News

St. Olaf College | News

Assessing the quality of coordination in health care

 

St. Olaf researchers (from left) Associate Professor of Economics Ashley Hodgson, Ella Hagopian ’20, Tyler Radtke ’20, and Assistant Professor of Economics Tom Bernardin are exploring the impacts of the current state of health care on individuals with chronic conditions.

In the United States, people with multiple chronic health conditions account for 65 percent of all healthcare dollars spent and 95 percent of Medicare dollars. Their care is complex, often requiring expertise from multiple specialist doctors. Some healthcare providers do a better job of coordinating this care than others, yet there are few measures of the quality of coordination at a facility.

A team of researchers at St. Olaf College is looking to change that. This summer, students working with Associate Professor of Economics Ashley Hodgson and Assistant Professor of Economics Tom Bernardin began work to develop a measure to assess the quality of care coordination.

“These patients are going from doctor to doctor to doctor. They might have five doctors, but as a society we don’t have a good way of deciding if a particular facility, insurer, or medical system is good at coordinating that care across doctors. We have no way of knowing that, which is really important given that chronic conditions are so common,” Hodgson says.

The team’s research is part of the Collaborative Undergraduate Research and Inquiry (CURI) program, which provides opportunities for St. Olaf students from all academic disciplines to gain an in-depth understanding of a particular subject by working closely with a St. Olaf faculty member in a research framework.

To begin constructing a quality-of-coordination measure, Ella Hagopian ’20 and Tyler Radtke ’20 are working alongside Hodgson and Bernardin to first identify a group of patients likely to need the most coordination with the use of ICD-10-CM codes — hospital codes that tell of a patient’s diagnosis.

“From these codes we’ve had to find all of those doctors that were part of the patient’s hospital visit and then we have to also find the data that corresponds to the speciality of that physician,” Radtke says. “Because a patient might also see, for example, different cardiologists depending on rotations, we’re also trying to get a measure of the distinct number of specialties.”

The team primarily reviews their findings in Holland Hall.

They will then use traditional statistics as well as more modern machine learning algorithms in order to  create a scoring system that helps researchers estimate the number of unique specialties a patient typically consults with to be treated with the most up-to-date medical care.

“We want the score to be a measure that other researchers might be able to use, because a lot of them don’t have access to the same amount of data that we do,” Hagopian says. “A lot of them just might know the diagnosis codes and not how many different doctors or specialists they see, so this score would be a way for them to measure the complexity without having that information themselves. They could use it in their own research.”

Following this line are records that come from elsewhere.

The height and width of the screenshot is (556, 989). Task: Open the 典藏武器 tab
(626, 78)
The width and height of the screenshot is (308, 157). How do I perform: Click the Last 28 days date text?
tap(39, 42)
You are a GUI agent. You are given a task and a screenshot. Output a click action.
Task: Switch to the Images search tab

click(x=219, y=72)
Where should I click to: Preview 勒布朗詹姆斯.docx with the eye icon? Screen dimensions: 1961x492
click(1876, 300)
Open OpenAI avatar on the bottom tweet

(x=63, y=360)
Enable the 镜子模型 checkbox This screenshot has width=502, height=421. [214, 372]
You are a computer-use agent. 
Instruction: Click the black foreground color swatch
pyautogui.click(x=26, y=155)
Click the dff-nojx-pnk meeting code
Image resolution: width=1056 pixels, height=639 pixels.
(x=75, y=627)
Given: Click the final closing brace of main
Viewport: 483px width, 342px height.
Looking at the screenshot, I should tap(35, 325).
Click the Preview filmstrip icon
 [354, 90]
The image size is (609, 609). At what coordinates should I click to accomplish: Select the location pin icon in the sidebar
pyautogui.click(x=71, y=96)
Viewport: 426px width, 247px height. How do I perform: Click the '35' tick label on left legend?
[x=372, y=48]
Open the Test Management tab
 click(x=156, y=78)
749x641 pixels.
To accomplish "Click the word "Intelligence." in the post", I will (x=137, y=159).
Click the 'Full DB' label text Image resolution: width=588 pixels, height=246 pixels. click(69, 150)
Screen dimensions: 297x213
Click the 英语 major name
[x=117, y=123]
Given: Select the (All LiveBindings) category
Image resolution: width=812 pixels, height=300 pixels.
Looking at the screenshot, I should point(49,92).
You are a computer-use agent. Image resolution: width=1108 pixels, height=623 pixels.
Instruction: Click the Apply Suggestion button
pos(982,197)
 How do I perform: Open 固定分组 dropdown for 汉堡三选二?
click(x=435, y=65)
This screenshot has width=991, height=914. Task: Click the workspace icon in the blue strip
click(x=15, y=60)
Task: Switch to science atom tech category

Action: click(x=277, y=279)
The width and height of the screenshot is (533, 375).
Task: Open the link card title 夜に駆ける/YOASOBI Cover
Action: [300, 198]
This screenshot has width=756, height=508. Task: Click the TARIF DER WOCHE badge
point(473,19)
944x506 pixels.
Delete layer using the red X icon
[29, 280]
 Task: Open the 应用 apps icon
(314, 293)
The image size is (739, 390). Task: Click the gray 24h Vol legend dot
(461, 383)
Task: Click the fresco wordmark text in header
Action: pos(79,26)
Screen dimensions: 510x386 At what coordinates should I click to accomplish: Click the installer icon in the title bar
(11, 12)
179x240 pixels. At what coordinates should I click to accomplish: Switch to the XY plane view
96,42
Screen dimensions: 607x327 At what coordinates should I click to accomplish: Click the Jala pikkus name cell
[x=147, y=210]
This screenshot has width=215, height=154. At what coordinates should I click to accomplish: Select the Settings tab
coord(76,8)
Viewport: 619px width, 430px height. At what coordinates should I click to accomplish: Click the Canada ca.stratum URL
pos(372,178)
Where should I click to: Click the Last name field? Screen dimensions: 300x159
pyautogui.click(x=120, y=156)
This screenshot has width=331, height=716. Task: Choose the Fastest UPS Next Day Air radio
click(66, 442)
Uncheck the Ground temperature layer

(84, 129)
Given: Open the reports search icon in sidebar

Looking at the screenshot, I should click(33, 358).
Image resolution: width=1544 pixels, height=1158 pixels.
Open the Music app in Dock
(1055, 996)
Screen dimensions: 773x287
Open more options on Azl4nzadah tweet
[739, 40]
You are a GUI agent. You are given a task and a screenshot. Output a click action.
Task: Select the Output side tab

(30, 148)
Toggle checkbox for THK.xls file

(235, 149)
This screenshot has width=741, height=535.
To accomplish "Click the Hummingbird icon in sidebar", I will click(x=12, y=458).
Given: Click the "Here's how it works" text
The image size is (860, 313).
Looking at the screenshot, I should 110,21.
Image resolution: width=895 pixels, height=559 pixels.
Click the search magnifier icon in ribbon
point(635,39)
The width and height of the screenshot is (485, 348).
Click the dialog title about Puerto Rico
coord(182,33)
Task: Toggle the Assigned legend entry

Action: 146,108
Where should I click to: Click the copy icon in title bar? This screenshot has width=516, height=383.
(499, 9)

Hodgson and Bernardin are looking to use this summer’s research as a foundation for future work involving the assessment of facilities in their ability to treat patients with chronic conditions.

“As a team we think together about these problems,” Hodgson says. “I feel like the more brains with really different perspectives you have thinking about a problem, the more creative the solutions are going to be, and I always find that with CURI.”